## Task data

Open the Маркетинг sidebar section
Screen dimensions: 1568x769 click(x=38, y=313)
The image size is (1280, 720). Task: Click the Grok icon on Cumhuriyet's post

---

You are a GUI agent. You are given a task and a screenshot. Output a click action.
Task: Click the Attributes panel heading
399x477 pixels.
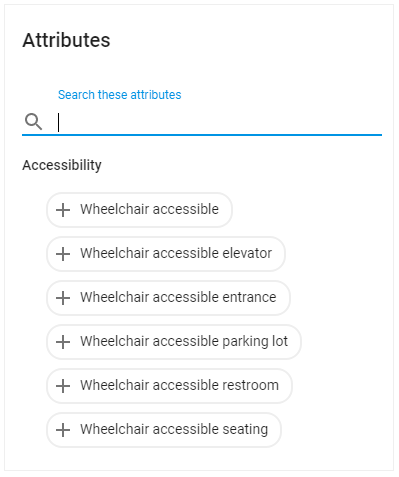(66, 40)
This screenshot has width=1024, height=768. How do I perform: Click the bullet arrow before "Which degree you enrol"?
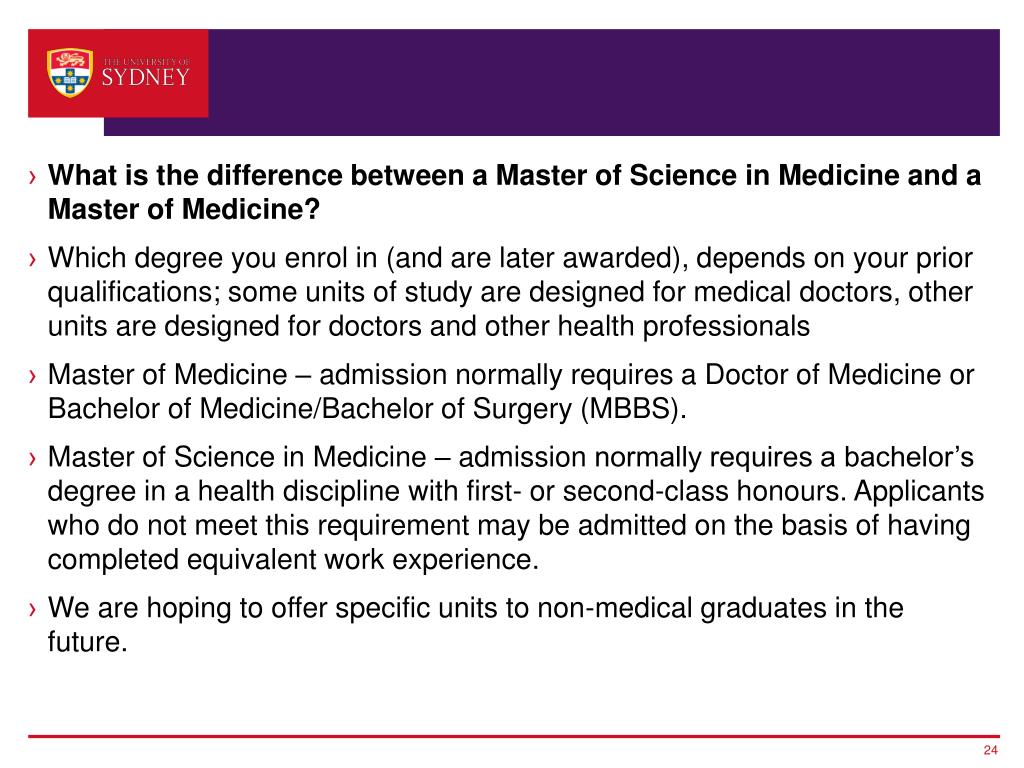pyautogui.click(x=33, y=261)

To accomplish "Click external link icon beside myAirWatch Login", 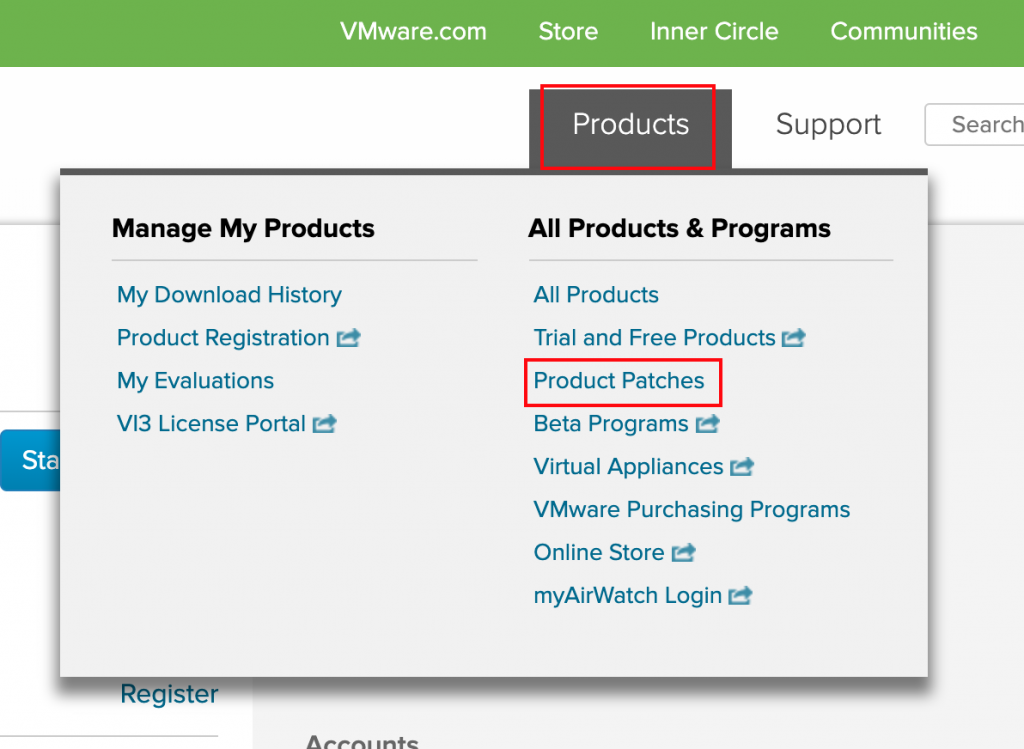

...

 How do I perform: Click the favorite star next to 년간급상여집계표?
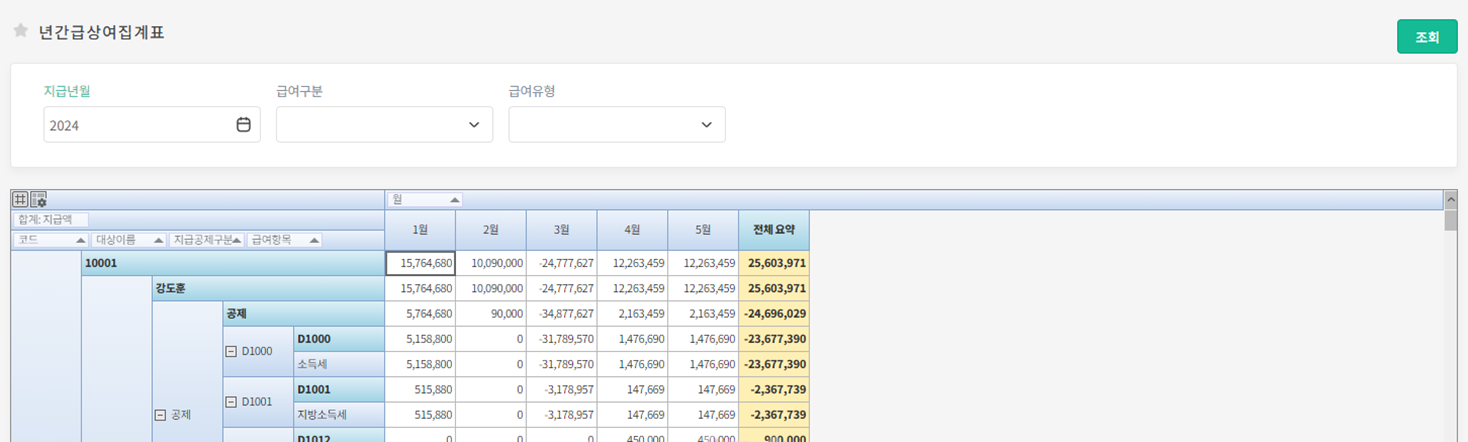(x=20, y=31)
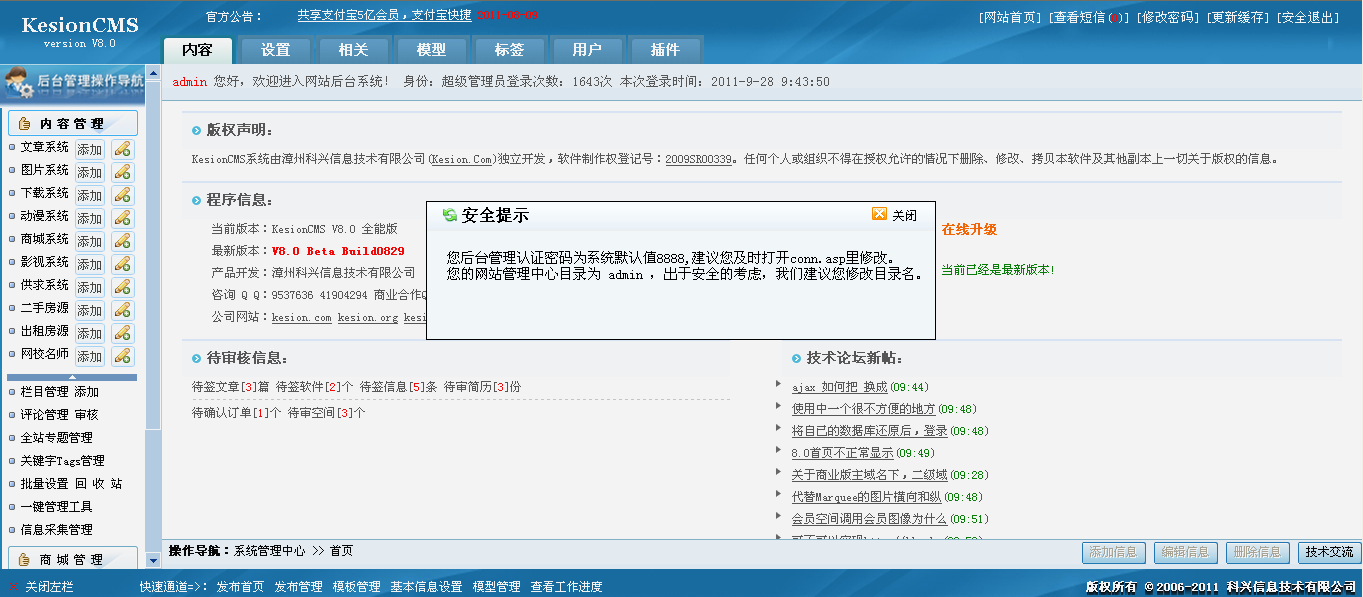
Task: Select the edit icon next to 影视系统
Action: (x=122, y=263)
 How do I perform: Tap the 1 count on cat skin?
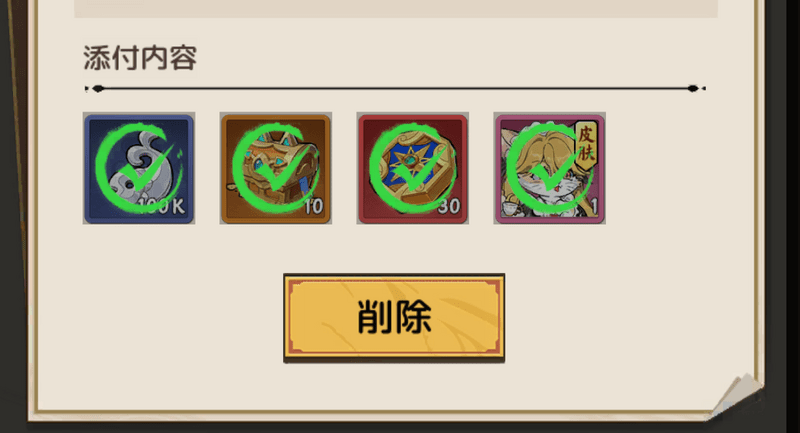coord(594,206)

## What you are asked to do
Both the line above containing "You are a GUI" and the line containing "external link icon" belong in the copy, along with every line between them; print these exactly and omit the pictures.

## Response for this exercise
You are a GUI agent. You are given a task and a screenshot. Output a click action.
Task: Click the Attributes panel heading
399x477 pixels.
(66, 40)
This screenshot has width=1024, height=768. How do I perform: Click the bullet arrow before "Which degree you enrol"?
pyautogui.click(x=33, y=261)

To accomplish "Click external link icon beside myAirWatch Login", 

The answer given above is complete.